The whole listing must be returned exactly, with no line missing.

* _Provided information_:
* * *

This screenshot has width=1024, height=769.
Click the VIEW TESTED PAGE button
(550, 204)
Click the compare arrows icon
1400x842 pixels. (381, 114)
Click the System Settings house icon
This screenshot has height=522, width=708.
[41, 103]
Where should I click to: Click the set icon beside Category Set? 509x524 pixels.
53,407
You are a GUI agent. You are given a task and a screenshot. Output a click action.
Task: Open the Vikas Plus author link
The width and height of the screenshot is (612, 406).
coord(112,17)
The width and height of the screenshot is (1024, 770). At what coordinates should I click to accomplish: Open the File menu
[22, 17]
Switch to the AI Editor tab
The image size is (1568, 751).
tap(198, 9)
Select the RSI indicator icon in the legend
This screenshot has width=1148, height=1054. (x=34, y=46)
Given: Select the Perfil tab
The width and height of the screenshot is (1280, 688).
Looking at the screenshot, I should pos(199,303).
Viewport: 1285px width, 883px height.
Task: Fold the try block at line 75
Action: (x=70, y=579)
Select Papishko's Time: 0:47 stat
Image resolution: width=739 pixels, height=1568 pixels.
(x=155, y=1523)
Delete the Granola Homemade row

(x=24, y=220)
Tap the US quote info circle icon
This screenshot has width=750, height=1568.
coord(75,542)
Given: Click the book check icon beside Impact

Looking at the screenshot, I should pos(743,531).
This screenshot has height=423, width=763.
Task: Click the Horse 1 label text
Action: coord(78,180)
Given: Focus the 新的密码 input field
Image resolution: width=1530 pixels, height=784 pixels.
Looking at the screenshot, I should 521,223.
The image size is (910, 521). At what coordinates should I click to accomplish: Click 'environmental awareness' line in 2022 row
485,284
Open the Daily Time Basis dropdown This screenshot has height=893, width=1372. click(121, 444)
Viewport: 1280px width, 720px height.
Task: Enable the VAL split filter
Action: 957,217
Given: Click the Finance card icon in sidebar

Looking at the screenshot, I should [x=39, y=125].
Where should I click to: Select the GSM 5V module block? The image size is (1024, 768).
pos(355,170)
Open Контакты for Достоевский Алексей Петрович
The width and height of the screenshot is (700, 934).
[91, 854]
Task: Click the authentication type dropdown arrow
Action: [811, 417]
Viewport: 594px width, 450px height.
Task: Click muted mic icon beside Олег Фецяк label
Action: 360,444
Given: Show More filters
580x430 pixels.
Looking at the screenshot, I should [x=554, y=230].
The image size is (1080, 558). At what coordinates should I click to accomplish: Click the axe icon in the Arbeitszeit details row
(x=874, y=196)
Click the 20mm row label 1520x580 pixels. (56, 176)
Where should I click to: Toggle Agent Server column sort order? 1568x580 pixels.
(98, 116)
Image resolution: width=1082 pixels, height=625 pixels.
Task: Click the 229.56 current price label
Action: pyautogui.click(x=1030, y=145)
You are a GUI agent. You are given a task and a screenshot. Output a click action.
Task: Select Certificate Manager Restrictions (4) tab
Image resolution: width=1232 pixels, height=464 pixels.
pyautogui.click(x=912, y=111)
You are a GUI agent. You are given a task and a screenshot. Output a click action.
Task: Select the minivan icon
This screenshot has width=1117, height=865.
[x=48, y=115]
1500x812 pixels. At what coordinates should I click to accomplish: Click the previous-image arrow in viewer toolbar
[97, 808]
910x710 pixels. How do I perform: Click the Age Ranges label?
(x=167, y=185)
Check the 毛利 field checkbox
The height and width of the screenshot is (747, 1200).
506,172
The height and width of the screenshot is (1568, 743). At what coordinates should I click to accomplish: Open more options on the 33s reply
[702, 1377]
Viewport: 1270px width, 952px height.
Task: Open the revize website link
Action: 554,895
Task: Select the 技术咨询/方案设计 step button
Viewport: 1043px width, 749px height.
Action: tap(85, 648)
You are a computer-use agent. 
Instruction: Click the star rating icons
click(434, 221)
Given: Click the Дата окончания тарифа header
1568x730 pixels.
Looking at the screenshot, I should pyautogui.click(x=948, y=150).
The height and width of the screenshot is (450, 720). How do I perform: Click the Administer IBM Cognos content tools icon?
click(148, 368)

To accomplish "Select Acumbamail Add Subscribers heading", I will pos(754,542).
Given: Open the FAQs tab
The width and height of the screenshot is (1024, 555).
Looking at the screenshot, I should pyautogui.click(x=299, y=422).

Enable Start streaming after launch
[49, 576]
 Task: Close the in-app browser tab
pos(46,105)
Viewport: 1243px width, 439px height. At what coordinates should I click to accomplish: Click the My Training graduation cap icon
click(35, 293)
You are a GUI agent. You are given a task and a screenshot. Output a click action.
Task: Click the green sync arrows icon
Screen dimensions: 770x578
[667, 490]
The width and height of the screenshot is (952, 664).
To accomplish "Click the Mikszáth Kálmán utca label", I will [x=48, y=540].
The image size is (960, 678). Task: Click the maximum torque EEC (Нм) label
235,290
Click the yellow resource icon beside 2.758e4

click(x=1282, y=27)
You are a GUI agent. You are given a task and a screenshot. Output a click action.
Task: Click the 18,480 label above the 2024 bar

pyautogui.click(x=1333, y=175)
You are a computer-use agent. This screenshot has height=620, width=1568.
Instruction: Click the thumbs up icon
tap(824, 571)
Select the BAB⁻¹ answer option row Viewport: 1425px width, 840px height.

* * *

* _Output_:
This screenshot has width=1024, height=769.
Click the VIEW TESTED PAGE button
(550, 204)
Click the compare arrows icon
1400x842 pixels. (381, 114)
Click the System Settings house icon
This screenshot has height=522, width=708.
[41, 103]
Where should I click to: Click the set icon beside Category Set? 509x524 pixels.
53,407
You are a GUI agent. You are given a task and a screenshot. Output a click action.
Task: Open the Vikas Plus author link
The width and height of the screenshot is (612, 406).
coord(112,17)
The width and height of the screenshot is (1024, 770). At what coordinates should I click to accomplish: Open the File menu
[22, 17]
Switch to the AI Editor tab
The image size is (1568, 751).
tap(198, 9)
Select the RSI indicator icon in the legend
This screenshot has width=1148, height=1054. (x=34, y=46)
Given: Select the Perfil tab
The width and height of the screenshot is (1280, 688).
Looking at the screenshot, I should pos(199,303).
Viewport: 1285px width, 883px height.
Task: Fold the try block at line 75
Action: (x=70, y=579)
Select Papishko's Time: 0:47 stat
Image resolution: width=739 pixels, height=1568 pixels.
(x=155, y=1523)
Delete the Granola Homemade row

(x=24, y=220)
Tap the US quote info circle icon
This screenshot has width=750, height=1568.
coord(75,542)
Given: Click the book check icon beside Impact

Looking at the screenshot, I should pos(743,531).
This screenshot has height=423, width=763.
Task: Click the Horse 1 label text
Action: coord(78,180)
Given: Focus the 新的密码 input field
Image resolution: width=1530 pixels, height=784 pixels.
Looking at the screenshot, I should 521,223.
The image size is (910, 521). At what coordinates should I click to accomplish: Click 'environmental awareness' line in 2022 row
485,284
Open the Daily Time Basis dropdown This screenshot has height=893, width=1372. click(121, 444)
Viewport: 1280px width, 720px height.
Task: Enable the VAL split filter
Action: 957,217
Given: Click the Finance card icon in sidebar

Looking at the screenshot, I should [x=39, y=125].
Where should I click to: Select the GSM 5V module block? The image size is (1024, 768).
pos(355,170)
Open Контакты for Достоевский Алексей Петрович
The width and height of the screenshot is (700, 934).
[91, 854]
Task: Click the authentication type dropdown arrow
Action: [811, 417]
Viewport: 594px width, 450px height.
Task: Click muted mic icon beside Олег Фецяк label
Action: 360,444
Given: Show More filters
580x430 pixels.
Looking at the screenshot, I should [x=554, y=230].
The image size is (1080, 558). At what coordinates should I click to accomplish: Click the axe icon in the Arbeitszeit details row
(x=874, y=196)
Click the 20mm row label 1520x580 pixels. (56, 176)
Where should I click to: Toggle Agent Server column sort order? 1568x580 pixels.
(98, 116)
Image resolution: width=1082 pixels, height=625 pixels.
Task: Click the 229.56 current price label
Action: pyautogui.click(x=1030, y=145)
You are a GUI agent. You are given a task and a screenshot. Output a click action.
Task: Select Certificate Manager Restrictions (4) tab
Image resolution: width=1232 pixels, height=464 pixels.
pyautogui.click(x=912, y=111)
You are a GUI agent. You are given a task and a screenshot. Output a click action.
Task: Select the minivan icon
This screenshot has width=1117, height=865.
[x=48, y=115]
1500x812 pixels. At what coordinates should I click to accomplish: Click the previous-image arrow in viewer toolbar
[97, 808]
910x710 pixels. How do I perform: Click the Age Ranges label?
(x=167, y=185)
Check the 毛利 field checkbox
The height and width of the screenshot is (747, 1200).
506,172
The height and width of the screenshot is (1568, 743). At what coordinates should I click to accomplish: Open more options on the 33s reply
[702, 1377]
Viewport: 1270px width, 952px height.
Task: Open the revize website link
Action: 554,895
Task: Select the 技术咨询/方案设计 step button
Viewport: 1043px width, 749px height.
Action: tap(85, 648)
You are a computer-use agent. 
Instruction: Click the star rating icons
click(434, 221)
Given: Click the Дата окончания тарифа header
1568x730 pixels.
Looking at the screenshot, I should pyautogui.click(x=948, y=150).
The height and width of the screenshot is (450, 720). How do I perform: Click the Administer IBM Cognos content tools icon?
click(148, 368)

To accomplish "Select Acumbamail Add Subscribers heading", I will pos(754,542).
Given: Open the FAQs tab
The width and height of the screenshot is (1024, 555).
Looking at the screenshot, I should pyautogui.click(x=299, y=422).

Enable Start streaming after launch
[49, 576]
 Task: Close the in-app browser tab
pos(46,105)
Viewport: 1243px width, 439px height. At what coordinates should I click to accomplish: Click the My Training graduation cap icon
click(35, 293)
You are a GUI agent. You are given a task and a screenshot. Output a click action.
Task: Click the green sync arrows icon
Screen dimensions: 770x578
[667, 490]
The width and height of the screenshot is (952, 664).
To accomplish "Click the Mikszáth Kálmán utca label", I will [x=48, y=540].
The image size is (960, 678). Task: Click the maximum torque EEC (Нм) label
235,290
Click the yellow resource icon beside 2.758e4

click(x=1282, y=27)
You are a GUI agent. You are given a task and a screenshot. Output a click action.
Task: Click the 18,480 label above the 2024 bar

pyautogui.click(x=1333, y=175)
You are a computer-use agent. This screenshot has height=620, width=1568.
Instruction: Click the thumbs up icon
tap(824, 571)
Select the BAB⁻¹ answer option row Viewport: 1425px width, 840px height.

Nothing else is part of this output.